_INSTRUCTIONS TO FOLLOW:_
Search the listing below for the line containing "Given: Select the 三星达人 level name". From there through the line containing "You are a computer-use agent. The", transcribe every line exactly, both ends included.

_GIVEN RECORDS:_
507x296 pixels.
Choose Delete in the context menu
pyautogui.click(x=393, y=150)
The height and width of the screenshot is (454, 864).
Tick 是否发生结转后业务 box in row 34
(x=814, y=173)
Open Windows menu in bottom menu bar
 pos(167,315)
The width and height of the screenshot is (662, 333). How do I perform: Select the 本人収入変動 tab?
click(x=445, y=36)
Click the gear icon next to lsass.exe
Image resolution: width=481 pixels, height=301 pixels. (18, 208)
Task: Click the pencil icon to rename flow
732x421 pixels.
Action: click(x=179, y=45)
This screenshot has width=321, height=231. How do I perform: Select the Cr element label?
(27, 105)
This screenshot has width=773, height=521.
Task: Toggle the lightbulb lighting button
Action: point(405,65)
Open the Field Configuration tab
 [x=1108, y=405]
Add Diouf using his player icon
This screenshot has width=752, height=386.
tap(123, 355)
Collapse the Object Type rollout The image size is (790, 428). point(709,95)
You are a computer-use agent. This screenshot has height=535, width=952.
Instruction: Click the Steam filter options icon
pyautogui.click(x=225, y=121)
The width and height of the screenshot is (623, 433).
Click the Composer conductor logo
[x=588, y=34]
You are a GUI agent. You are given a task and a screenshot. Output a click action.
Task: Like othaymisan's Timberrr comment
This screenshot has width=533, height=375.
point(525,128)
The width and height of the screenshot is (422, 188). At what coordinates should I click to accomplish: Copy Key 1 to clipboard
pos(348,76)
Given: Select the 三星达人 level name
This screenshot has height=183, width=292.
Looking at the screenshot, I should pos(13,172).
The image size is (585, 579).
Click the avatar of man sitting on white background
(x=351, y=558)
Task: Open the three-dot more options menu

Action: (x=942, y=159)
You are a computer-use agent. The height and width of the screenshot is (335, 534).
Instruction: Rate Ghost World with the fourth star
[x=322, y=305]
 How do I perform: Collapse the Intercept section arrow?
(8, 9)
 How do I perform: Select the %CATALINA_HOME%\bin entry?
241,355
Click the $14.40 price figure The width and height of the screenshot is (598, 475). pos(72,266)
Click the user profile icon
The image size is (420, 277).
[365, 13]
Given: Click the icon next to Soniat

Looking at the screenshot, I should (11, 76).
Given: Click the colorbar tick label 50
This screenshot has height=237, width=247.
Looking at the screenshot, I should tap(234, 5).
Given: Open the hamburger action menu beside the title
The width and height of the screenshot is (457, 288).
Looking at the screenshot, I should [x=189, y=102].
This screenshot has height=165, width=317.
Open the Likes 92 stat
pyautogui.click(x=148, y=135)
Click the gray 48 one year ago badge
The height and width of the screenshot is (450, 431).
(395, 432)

_WRITTEN REPLY:_
Given: Select the 三星达人 level name
This screenshot has height=183, width=292.
Looking at the screenshot, I should pos(13,172).
The image size is (585, 579).
Click the avatar of man sitting on white background
(x=351, y=558)
Task: Open the three-dot more options menu

Action: (x=942, y=159)
You are a computer-use agent. The height and width of the screenshot is (335, 534).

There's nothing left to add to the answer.